======== The data
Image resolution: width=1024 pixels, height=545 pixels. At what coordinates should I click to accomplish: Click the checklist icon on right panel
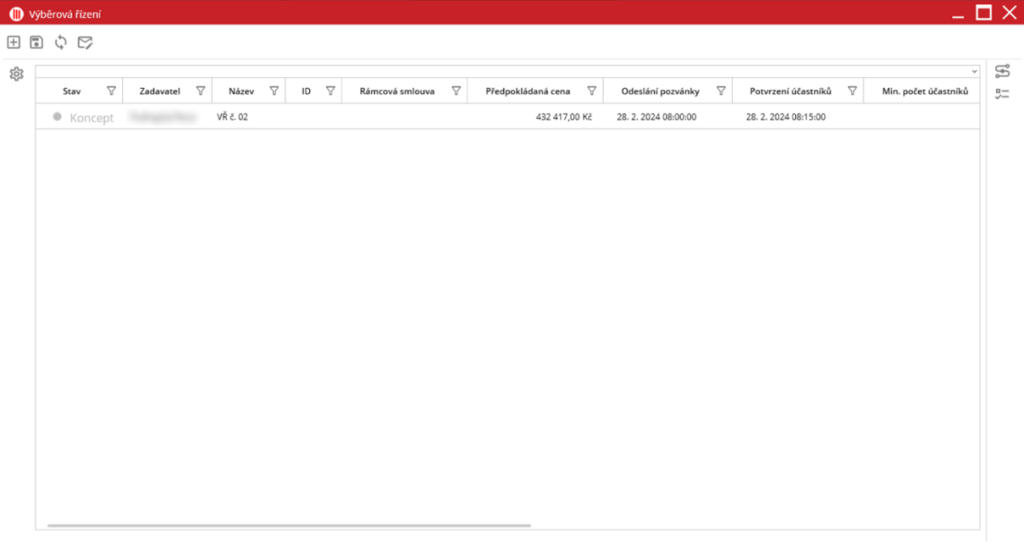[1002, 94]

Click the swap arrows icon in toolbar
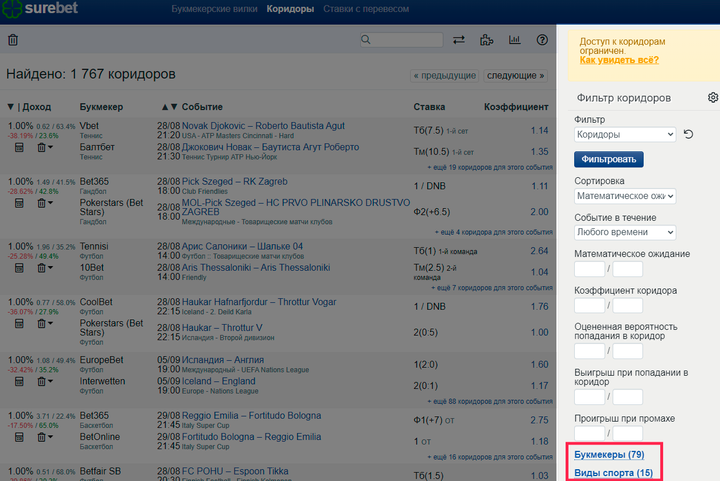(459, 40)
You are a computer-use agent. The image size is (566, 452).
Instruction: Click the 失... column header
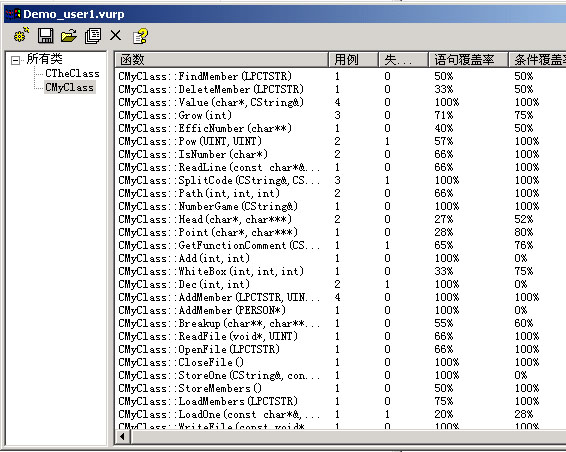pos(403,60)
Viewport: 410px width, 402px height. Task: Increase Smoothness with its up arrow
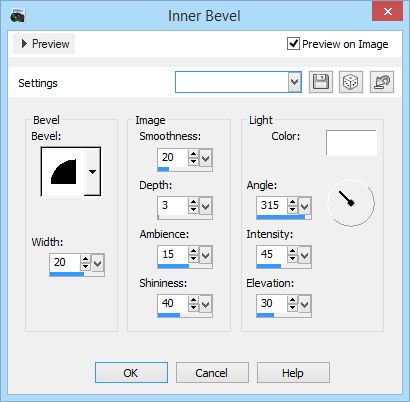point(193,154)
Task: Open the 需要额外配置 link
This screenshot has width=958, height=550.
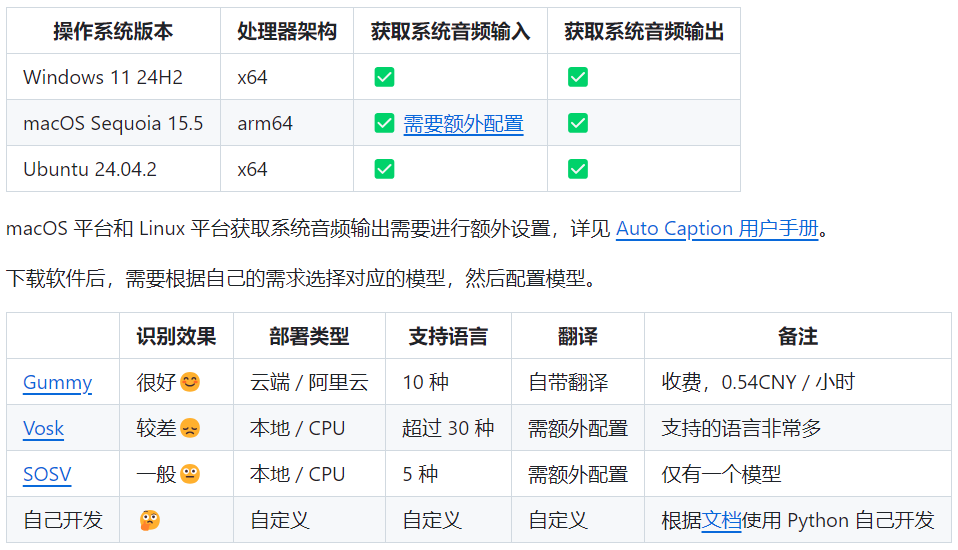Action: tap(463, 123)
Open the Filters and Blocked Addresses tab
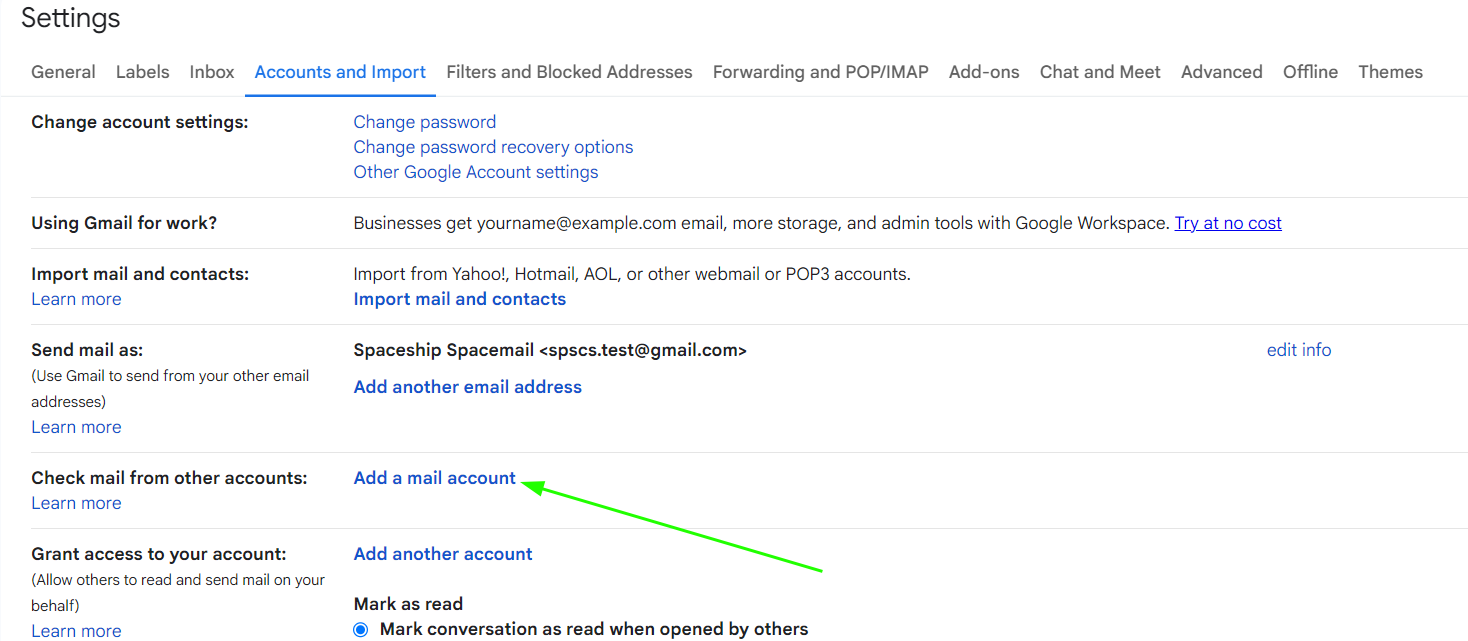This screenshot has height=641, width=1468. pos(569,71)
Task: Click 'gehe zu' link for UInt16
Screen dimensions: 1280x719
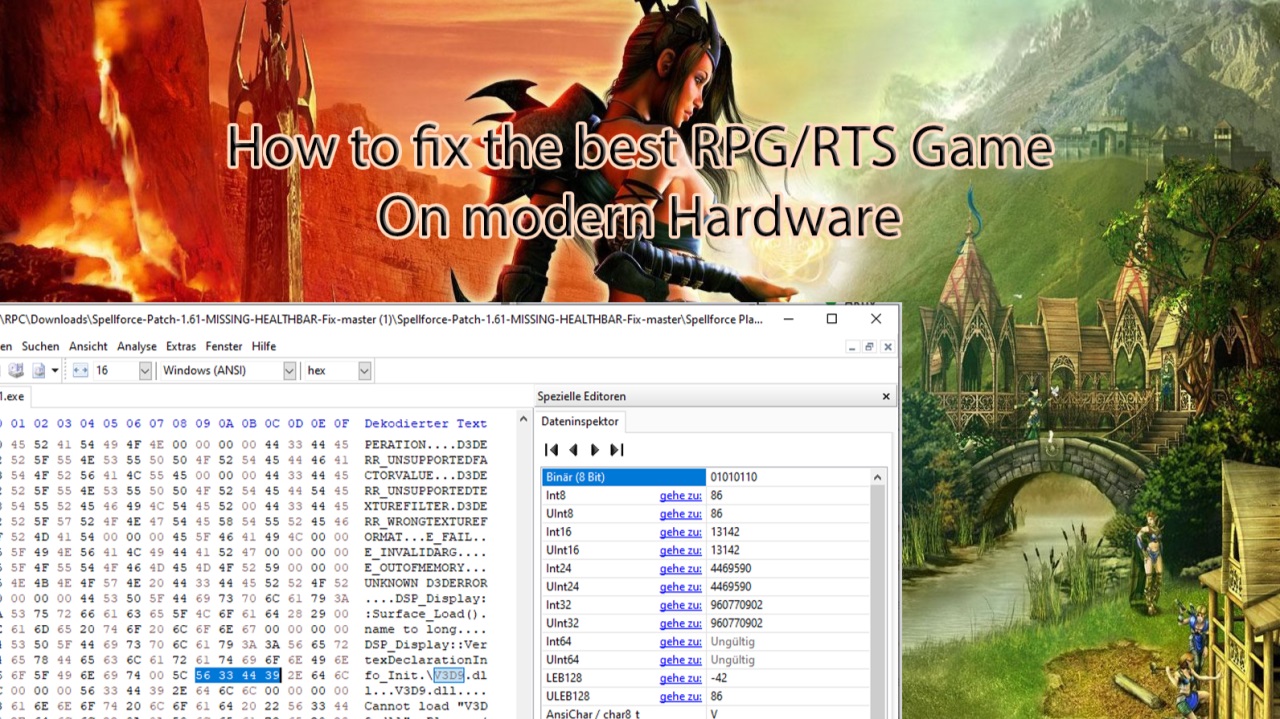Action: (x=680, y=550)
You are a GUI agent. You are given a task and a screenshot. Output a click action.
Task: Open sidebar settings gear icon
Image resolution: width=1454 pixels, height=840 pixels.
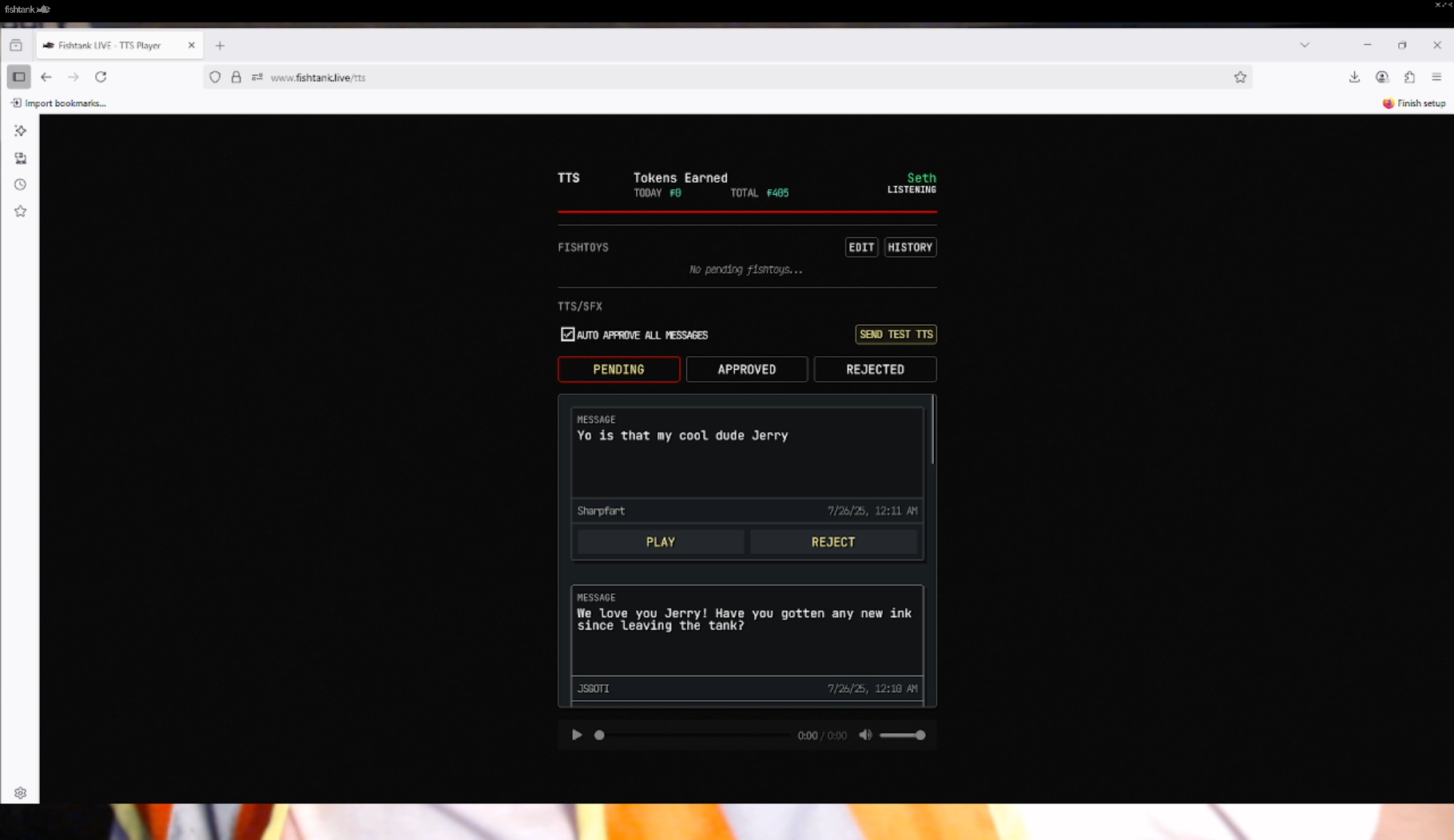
================
- _What you will do_
Look over the entries for "link", then copy every line that includes that string.

- _Expected output_
Task: Open the 需要额外配置 link
Task: Click 'gehe zu' link for UInt16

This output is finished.